*Exercise requirements*.
The full listing below should be copied verbatim.

*Data records*.
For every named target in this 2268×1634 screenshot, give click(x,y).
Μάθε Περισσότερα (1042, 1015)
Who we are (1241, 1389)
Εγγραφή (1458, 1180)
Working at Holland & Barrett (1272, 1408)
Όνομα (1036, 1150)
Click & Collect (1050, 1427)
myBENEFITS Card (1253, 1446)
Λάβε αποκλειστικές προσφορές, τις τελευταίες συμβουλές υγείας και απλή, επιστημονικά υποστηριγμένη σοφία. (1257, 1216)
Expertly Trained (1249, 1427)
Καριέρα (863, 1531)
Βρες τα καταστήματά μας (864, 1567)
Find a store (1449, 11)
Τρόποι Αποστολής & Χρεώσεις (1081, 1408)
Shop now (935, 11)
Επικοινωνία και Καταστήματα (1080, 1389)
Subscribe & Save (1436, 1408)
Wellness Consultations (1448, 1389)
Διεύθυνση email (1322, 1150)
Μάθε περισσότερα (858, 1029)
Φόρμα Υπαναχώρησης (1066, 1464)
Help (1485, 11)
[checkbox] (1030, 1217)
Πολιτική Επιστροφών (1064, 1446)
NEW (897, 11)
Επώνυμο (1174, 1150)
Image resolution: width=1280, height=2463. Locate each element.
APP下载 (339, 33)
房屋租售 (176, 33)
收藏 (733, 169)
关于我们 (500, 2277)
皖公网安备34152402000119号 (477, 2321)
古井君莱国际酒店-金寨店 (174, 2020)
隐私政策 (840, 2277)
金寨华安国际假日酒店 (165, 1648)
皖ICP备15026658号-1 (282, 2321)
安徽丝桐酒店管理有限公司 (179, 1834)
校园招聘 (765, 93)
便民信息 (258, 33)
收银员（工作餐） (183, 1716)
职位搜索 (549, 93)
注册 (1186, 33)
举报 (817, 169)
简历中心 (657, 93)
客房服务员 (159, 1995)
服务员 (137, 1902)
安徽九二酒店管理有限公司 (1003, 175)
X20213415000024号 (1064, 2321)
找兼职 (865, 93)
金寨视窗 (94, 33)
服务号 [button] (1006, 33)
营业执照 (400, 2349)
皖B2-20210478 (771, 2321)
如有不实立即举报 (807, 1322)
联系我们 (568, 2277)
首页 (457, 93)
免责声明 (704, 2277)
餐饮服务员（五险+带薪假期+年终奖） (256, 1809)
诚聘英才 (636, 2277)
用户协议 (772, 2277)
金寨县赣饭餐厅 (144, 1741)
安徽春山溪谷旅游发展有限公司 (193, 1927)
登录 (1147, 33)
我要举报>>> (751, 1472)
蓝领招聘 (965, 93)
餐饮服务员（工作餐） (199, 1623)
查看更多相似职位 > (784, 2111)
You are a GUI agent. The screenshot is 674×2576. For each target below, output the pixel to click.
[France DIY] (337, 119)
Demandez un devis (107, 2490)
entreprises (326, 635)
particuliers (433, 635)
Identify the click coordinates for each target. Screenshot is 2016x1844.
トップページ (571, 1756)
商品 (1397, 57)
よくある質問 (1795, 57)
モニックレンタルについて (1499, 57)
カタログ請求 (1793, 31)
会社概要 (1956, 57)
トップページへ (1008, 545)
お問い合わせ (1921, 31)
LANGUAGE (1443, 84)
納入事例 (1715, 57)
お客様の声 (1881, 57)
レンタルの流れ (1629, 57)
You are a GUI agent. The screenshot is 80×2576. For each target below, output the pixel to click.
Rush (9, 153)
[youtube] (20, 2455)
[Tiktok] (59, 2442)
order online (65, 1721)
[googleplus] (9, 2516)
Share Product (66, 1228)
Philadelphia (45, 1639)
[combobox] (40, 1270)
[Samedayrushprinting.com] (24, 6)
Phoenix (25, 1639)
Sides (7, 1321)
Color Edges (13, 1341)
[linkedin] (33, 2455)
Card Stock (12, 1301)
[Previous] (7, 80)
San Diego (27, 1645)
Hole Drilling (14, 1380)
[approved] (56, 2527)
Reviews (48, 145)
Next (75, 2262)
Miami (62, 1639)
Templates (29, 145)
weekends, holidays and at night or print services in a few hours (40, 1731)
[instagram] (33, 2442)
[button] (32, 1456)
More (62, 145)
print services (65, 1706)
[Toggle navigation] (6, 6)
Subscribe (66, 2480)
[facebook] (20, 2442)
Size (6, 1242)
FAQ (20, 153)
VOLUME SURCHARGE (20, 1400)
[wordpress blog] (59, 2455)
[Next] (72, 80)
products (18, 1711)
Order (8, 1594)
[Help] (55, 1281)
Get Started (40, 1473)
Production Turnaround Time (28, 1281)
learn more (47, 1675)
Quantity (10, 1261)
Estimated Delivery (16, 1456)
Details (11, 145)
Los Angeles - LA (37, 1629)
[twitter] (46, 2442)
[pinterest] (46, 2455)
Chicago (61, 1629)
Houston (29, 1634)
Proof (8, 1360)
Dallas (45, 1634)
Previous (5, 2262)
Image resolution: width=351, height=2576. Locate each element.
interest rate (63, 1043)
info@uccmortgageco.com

*Answer section*.
For every named target in this 2268×1634 screenshot, give click(x,y).
Μάθε Περισσότερα (1042, 1015)
Who we are (1241, 1389)
Εγγραφή (1458, 1180)
Working at Holland & Barrett (1272, 1408)
Όνομα (1036, 1150)
Click & Collect (1050, 1427)
myBENEFITS Card (1253, 1446)
Λάβε αποκλειστικές προσφορές, τις τελευταίες συμβουλές υγείας και απλή, επιστημονικά υποστηριγμένη σοφία. (1257, 1216)
Expertly Trained (1249, 1427)
Καριέρα (863, 1531)
Βρες τα καταστήματά μας (864, 1567)
Find a store (1449, 11)
Τρόποι Αποστολής & Χρεώσεις (1081, 1408)
Shop now (935, 11)
Επικοινωνία και Καταστήματα (1080, 1389)
Subscribe & Save (1436, 1408)
Wellness Consultations (1448, 1389)
Διεύθυνση email (1322, 1150)
Μάθε περισσότερα (858, 1029)
Φόρμα Υπαναχώρησης (1066, 1464)
Help (1485, 11)
[checkbox] (1030, 1217)
Πολιτική Επιστροφών (1064, 1446)
NEW (897, 11)
Επώνυμο (1174, 1150)
Image resolution: width=1280, height=2463. Locate each element.
APP下载 (339, 33)
房屋租售 (176, 33)
收藏 (733, 169)
关于我们 (500, 2277)
皖公网安备34152402000119号 (477, 2321)
古井君莱国际酒店-金寨店 (174, 2020)
隐私政策 (840, 2277)
金寨华安国际假日酒店 (165, 1648)
皖ICP备15026658号-1 (282, 2321)
安徽丝桐酒店管理有限公司 (179, 1834)
校园招聘 (765, 93)
便民信息 (258, 33)
收银员（工作餐） (183, 1716)
职位搜索 (549, 93)
注册 (1186, 33)
举报 (817, 169)
简历中心 (657, 93)
客房服务员 (159, 1995)
服务员 (137, 1902)
安徽九二酒店管理有限公司 (1003, 175)
X20213415000024号 (1064, 2321)
找兼职 (865, 93)
金寨视窗 (94, 33)
服务号 [button] (1006, 33)
营业执照 (400, 2349)
皖B2-20210478 (771, 2321)
如有不实立即举报 (807, 1322)
联系我们 (568, 2277)
首页 (457, 93)
免责声明 (704, 2277)
餐饮服务员（五险+带薪假期+年终奖） (256, 1809)
诚聘英才 (636, 2277)
用户协议 (772, 2277)
金寨县赣饭餐厅 (144, 1741)
安徽春山溪谷旅游发展有限公司 (193, 1927)
登录 (1147, 33)
我要举报>>> (751, 1472)
蓝领招聘 (965, 93)
餐饮服务员（工作餐） (199, 1623)
查看更多相似职位 > (784, 2111)
You are a GUI agent. The screenshot is 674×2576. For each target below, output the pixel to click.
[France DIY] (337, 119)
Demandez un devis (107, 2490)
entreprises (326, 635)
particuliers (433, 635)
Identify the click coordinates for each target. Screenshot is 2016x1844.
トップページ (571, 1756)
商品 (1397, 57)
よくある質問 (1795, 57)
モニックレンタルについて (1499, 57)
カタログ請求 (1793, 31)
会社概要 (1956, 57)
トップページへ (1008, 545)
お問い合わせ (1921, 31)
LANGUAGE (1443, 84)
納入事例 (1715, 57)
お客様の声 (1881, 57)
レンタルの流れ (1629, 57)
You are a GUI agent. The screenshot is 80×2576. For each target below, output the pixel to click.
Rush (9, 153)
[youtube] (20, 2455)
[Tiktok] (59, 2442)
order online (65, 1721)
[googleplus] (9, 2516)
Share Product (66, 1228)
Philadelphia (45, 1639)
[combobox] (40, 1270)
[Samedayrushprinting.com] (24, 6)
Phoenix (25, 1639)
Sides (7, 1321)
Color Edges (13, 1341)
[linkedin] (33, 2455)
Card Stock (12, 1301)
[Previous] (7, 80)
San Diego (27, 1645)
Hole Drilling (14, 1380)
[approved] (56, 2527)
Reviews (48, 145)
Next (75, 2262)
Miami (62, 1639)
Templates (29, 145)
weekends, holidays and at night or print services in a few hours (40, 1731)
[instagram] (33, 2442)
[button] (32, 1456)
More (62, 145)
print services (65, 1706)
[Toggle navigation] (6, 6)
Subscribe (66, 2480)
[facebook] (20, 2442)
Size (6, 1242)
FAQ (20, 153)
VOLUME SURCHARGE (20, 1400)
[wordpress blog] (59, 2455)
[Next] (72, 80)
products (18, 1711)
Order (8, 1594)
[Help] (55, 1281)
Get Started (40, 1473)
Production Turnaround Time (28, 1281)
learn more (47, 1675)
Quantity (10, 1261)
Estimated Delivery (16, 1456)
Details (11, 145)
Los Angeles - LA (37, 1629)
[twitter] (46, 2442)
[pinterest] (46, 2455)
Chicago (61, 1629)
Houston (29, 1634)
Proof (8, 1360)
Dallas (45, 1634)
Previous (5, 2262)
Image resolution: width=351, height=2576. Locate each element.
interest rate (63, 1043)
info@uccmortgageco.com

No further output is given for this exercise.